New Arguments Are Runnable in the 2NC

The 2013/14 Chicago Debate League Guidelines and Policies don’t address the question as to whether the 2NC can run (or “read”) new arguments — we usually call them “issues” — (e.g., a new topicality violation, a new disadvantage) or whether the 2NC (second negative constructive) is limited to extending arguments or issues initiated in the 1NC. The reason for this is that the CDL Guidelines and Policies are not a comprehensive policy debate manual, but rather a set of specific rules and principles pertaining to the way that the Chicago Debate League implements competitive academic debate within the confines of its organization. They are “ground rules,” if you like. What isn’t specified in the CDL Guidelines and Policies is implicitly incorporated from prevailing national norms in high school policy debate competition.
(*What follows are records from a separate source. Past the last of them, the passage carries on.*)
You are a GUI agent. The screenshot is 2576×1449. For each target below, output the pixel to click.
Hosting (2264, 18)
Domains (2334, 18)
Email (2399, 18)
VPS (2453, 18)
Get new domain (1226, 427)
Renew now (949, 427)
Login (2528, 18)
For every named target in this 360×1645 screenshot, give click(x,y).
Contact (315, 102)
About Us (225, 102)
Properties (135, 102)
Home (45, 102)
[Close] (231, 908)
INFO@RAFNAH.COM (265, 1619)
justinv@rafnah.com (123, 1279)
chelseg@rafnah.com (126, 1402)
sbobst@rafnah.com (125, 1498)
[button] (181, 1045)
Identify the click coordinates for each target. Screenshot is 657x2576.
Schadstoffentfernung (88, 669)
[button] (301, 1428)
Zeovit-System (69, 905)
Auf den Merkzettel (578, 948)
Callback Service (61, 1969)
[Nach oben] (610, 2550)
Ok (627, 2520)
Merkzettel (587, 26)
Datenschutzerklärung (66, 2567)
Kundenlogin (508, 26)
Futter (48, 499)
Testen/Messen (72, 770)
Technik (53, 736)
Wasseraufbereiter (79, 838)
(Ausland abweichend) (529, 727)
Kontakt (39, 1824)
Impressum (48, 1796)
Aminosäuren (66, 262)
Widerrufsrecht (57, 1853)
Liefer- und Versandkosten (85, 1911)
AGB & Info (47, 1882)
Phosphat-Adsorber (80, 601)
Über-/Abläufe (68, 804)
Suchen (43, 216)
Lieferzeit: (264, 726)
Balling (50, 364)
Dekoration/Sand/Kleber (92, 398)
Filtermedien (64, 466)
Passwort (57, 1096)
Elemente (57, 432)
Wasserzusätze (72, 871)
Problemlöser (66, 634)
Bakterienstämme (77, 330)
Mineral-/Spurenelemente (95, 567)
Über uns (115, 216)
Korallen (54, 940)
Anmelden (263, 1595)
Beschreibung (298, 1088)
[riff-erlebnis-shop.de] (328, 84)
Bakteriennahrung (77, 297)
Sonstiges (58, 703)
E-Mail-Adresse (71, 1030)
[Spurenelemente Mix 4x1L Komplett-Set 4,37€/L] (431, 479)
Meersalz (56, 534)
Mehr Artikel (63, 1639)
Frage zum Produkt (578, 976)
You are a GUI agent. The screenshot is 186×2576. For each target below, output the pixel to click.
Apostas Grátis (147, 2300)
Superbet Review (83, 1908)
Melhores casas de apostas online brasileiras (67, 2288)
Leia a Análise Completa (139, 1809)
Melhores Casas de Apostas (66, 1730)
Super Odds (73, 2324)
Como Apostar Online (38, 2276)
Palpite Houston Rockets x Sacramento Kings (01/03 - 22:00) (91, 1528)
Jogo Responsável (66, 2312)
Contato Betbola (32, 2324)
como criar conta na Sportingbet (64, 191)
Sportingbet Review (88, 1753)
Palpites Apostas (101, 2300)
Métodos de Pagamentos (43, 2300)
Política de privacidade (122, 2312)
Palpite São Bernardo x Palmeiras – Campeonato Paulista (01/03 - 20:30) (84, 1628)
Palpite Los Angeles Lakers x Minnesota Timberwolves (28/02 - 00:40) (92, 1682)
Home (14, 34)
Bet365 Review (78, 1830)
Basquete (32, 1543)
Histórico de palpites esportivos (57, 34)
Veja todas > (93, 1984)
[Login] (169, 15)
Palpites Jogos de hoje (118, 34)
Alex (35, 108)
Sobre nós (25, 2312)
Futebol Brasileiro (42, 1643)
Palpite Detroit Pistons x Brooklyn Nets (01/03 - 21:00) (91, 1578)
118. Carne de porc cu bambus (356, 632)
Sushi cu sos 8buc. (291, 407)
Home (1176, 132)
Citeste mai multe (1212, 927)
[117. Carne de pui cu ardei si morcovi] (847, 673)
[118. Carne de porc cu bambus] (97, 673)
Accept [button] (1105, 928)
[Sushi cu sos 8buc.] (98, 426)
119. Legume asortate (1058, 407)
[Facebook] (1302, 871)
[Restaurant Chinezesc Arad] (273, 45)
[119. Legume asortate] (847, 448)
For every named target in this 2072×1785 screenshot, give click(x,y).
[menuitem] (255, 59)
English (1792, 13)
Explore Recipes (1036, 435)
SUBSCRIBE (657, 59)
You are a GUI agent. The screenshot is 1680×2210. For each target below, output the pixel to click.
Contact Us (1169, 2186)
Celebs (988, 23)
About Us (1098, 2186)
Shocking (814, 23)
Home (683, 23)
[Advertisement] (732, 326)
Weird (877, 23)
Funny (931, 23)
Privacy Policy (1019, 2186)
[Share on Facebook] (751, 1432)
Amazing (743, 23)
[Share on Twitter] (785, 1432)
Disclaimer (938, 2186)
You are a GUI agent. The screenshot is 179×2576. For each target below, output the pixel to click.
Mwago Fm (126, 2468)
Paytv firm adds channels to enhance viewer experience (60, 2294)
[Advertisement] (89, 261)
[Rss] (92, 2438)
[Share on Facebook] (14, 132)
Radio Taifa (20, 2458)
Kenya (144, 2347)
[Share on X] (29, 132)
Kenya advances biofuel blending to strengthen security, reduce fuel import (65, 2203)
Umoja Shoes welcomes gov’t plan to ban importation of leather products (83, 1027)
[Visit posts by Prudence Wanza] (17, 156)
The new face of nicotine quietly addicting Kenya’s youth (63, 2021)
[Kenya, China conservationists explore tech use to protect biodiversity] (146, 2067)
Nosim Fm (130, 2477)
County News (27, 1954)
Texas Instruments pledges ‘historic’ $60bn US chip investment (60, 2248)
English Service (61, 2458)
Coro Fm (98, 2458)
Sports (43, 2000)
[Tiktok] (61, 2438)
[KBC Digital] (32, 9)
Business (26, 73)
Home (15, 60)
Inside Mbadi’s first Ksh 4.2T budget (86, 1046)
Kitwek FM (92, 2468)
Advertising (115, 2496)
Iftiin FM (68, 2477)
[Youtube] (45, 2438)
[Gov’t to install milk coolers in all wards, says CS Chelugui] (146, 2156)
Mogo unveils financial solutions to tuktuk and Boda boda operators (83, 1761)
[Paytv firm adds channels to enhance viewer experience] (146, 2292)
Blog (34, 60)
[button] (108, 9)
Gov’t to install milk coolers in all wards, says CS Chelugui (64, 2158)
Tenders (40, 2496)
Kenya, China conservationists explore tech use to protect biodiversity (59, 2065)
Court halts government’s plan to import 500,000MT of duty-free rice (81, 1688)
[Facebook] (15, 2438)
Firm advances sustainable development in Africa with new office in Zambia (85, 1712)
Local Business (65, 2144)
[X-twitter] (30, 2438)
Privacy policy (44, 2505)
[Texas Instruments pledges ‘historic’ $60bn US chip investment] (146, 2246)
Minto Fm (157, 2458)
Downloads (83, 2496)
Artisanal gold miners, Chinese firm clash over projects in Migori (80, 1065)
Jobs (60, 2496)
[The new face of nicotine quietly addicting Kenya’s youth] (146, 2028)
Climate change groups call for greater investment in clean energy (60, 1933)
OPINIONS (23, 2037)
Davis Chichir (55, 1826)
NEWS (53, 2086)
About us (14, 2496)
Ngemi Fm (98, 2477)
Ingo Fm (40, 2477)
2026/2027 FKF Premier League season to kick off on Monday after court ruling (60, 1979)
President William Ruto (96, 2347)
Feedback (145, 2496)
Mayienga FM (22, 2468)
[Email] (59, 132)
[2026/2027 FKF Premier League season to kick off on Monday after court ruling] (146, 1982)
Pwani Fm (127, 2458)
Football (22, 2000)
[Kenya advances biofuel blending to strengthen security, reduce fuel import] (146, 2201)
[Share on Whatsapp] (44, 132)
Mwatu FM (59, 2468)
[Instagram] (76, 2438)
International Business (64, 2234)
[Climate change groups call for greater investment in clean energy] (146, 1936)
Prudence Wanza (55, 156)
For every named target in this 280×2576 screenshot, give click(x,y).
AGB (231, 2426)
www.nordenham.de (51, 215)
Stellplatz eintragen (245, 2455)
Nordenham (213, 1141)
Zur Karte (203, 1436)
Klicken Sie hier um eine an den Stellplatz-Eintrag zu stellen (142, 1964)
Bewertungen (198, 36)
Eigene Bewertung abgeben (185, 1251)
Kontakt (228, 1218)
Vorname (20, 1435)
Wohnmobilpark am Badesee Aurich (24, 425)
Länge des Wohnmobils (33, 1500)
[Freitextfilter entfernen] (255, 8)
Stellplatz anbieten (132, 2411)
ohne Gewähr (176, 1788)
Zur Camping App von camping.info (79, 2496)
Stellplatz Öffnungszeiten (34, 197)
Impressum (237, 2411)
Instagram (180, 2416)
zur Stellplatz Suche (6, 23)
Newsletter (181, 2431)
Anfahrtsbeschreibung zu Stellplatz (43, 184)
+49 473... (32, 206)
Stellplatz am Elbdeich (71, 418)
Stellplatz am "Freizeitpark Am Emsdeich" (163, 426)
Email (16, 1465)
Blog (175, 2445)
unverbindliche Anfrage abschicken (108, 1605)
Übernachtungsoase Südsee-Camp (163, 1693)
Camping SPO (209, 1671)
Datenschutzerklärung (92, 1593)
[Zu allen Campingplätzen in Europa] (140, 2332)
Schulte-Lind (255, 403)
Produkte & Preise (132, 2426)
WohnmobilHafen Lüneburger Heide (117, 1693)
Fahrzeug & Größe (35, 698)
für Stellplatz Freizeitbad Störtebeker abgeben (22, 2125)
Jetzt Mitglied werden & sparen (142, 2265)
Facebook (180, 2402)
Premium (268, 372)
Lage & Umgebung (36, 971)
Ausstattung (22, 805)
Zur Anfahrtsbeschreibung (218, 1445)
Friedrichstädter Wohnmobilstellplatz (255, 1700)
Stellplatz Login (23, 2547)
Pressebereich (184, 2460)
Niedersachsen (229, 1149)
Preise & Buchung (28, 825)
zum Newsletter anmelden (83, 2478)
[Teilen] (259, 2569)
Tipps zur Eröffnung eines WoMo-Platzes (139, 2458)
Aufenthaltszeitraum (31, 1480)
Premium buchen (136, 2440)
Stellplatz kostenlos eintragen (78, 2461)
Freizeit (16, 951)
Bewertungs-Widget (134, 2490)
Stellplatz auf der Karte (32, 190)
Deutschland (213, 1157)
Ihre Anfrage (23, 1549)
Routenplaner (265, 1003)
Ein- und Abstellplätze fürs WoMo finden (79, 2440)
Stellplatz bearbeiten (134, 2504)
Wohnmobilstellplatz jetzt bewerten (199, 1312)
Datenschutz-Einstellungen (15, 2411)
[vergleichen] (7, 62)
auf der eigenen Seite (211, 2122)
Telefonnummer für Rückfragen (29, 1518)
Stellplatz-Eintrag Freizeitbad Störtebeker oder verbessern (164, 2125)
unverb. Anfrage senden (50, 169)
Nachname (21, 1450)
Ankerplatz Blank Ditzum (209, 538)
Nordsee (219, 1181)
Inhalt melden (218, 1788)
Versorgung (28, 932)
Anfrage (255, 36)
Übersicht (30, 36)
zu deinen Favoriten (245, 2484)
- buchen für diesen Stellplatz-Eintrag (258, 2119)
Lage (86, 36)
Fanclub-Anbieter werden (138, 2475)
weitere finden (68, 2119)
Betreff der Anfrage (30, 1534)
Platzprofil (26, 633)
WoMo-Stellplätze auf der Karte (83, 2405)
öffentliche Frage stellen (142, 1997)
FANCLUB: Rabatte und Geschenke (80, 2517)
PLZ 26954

The 2NC is a constructive speech and as such has the right to make new arguments, present new issues, into the debate. This means that the 2NC can make new case attacks, or run new off-case issues, including topicality violations, disadvantages, kritiks, and even new counterplans. The 1NR, as a rebuttal speech, is limited to extending arguments and issues initiated by the 1NC.

It is true, however, that over the past 20 years or so it has been normative for the full negative position to be initiated by the 1NC and for both speeches in the negative block — the 2NC and the 1NR — to extend the issues presented in the 1NC, by answering (of course) the 2AC arguments against them. This practice is justified on two grounds. First, debate can be more educational if issues are developed in more depth, and initiating issues in the 1NC instead of the 2NC gives these issues two additional speeches of development. And second, negative teams can potentially try to over-load and overwhelm the 1AR by “sand-bagging” much or most of their strategy for the 2NC (deliberately delaying its initiation), leading to “theory” arguments from the affirmative that this practice is “unfair,” “abusive,” and “bad advocacy.”

So in the CDL the 2NC is allowed to initiate new issues, to make new arguments, though the affirmative is also well within its rights to argue against allowing the 2NC to “abuse” this right by using it to try to win the debate not through the force of its argumentation — the depth of its critical thinking and logical analysis, the authority and persuasiveness of its textual evidence — but by “out-running” or “out-spreading” the 1AR by “dumping” a whole bunch of new arguments in the 2NC.

This is the prevailing condition — the composite norm — in high school debate around the country, despite its level of ambiguity. In high school competitive academic debate, norms like these are sometimes subject to in-round discussion and dispute, to be adjudicated in the end by the judge, like other argumentation. In the Chicago Middle School Debate League, we removed by policy this disputability and the coaches have determined that the 2NC can initiate new case attacks but not new off-case issues. The open-endedness of the high school norm didn’t work for middle school debaters and coaches so we fiated its removal. Not so in the CDL.